Molloy's Live for Success Cover

If you were an adult or near adult in the early 1980s, chances are you heard of the Dress for Success books by John T. Molloy. They gave aspiring yuppies the knowledge of how to dress like wealthy business men and women.

The books are still around, used (Dress for Success and Women’s Dress for Success), and are horribly dated. However, the meta-information, the theory behind the details, is still sound. If you can ignore the fashion advice and follow the underlying principles, you can learn to dress to fit into any group of people.

I learned a lot from my copies of these books, and have had the idea, buried in the back of my mind, to use the theories to create an “Aspie Gal’s Guide to Clothing”. Probably won’t ever happen, as I have more important projects and besides, clothing just doesn’t interest me that much.
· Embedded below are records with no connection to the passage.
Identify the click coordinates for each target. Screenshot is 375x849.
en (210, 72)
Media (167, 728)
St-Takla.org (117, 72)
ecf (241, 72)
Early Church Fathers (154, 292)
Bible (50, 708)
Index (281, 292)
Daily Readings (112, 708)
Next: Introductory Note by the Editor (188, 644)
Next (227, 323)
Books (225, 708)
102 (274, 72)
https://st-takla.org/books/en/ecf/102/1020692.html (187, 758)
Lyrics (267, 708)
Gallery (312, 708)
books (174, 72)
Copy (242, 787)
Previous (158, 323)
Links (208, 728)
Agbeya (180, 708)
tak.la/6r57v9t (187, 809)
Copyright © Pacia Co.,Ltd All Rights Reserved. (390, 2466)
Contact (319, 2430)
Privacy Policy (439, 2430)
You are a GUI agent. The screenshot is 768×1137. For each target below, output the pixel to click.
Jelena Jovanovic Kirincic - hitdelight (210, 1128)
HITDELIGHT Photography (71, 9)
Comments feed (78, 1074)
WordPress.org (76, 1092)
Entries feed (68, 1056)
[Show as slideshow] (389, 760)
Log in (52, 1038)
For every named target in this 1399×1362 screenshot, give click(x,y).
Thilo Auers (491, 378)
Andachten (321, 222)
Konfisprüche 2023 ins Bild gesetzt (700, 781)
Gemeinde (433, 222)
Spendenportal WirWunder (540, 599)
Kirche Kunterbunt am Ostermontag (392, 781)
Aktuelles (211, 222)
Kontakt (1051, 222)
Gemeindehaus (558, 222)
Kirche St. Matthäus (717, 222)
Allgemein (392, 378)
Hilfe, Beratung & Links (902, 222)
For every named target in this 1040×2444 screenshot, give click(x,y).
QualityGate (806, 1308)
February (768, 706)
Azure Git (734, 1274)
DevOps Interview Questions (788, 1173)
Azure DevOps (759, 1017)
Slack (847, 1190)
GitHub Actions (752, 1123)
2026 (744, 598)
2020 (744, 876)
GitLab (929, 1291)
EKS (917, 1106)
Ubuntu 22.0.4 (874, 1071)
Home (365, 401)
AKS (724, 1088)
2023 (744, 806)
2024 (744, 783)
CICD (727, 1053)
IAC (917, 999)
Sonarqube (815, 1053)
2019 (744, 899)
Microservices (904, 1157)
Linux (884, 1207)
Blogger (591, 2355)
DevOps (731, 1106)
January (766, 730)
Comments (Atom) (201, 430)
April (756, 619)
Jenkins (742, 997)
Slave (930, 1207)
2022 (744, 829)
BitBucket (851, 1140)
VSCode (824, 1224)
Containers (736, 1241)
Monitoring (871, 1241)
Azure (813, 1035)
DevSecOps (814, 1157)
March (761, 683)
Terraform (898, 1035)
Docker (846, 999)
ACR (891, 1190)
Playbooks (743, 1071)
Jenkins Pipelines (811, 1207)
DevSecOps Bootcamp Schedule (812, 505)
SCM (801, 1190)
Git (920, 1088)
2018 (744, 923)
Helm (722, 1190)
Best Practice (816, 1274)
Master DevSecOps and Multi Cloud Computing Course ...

John Molloy (who I am half convinced is Aspie too) wrote another Success book that was much less popular, Molloy’s Live for Success. To explain what this book is about, I’m quoting the top review on Amazon:

… how people react to you differently depending on what you wear, they also react to you on how you talk (and not just on WHAT you say, but more HOW you say it), how you hold your shoulders, your mouth, and other behavioral mechanisms. Molloy runs through all of this, explaining the experiments he did and the results. …. In one chapter, Molloy explains how he used his research to help an employee eliminate a series of body language oddities which were making people dislike him. Furthermore, he had passed these body language habits onto his kids who were unpopular in school. They all learned what they were doing and corrected it, with enormous success.

Sounds like a guide to social skills for Aspergers adults!

My copy went missing about 10 years ago, but I’m cleaning house and hope to find it. When I do, I’ll start publishing lots of excerpts — not enough to violate copyright, but enough to discuss the basic principles and give my take on applying them.

How did the employee fix his body language? He set up a video camera in his dining room, and turned it on when his family ate dinner. By watching the tapes (this was in the 1970s or 1980s), he and his kids were able to see their body language and work to modify it.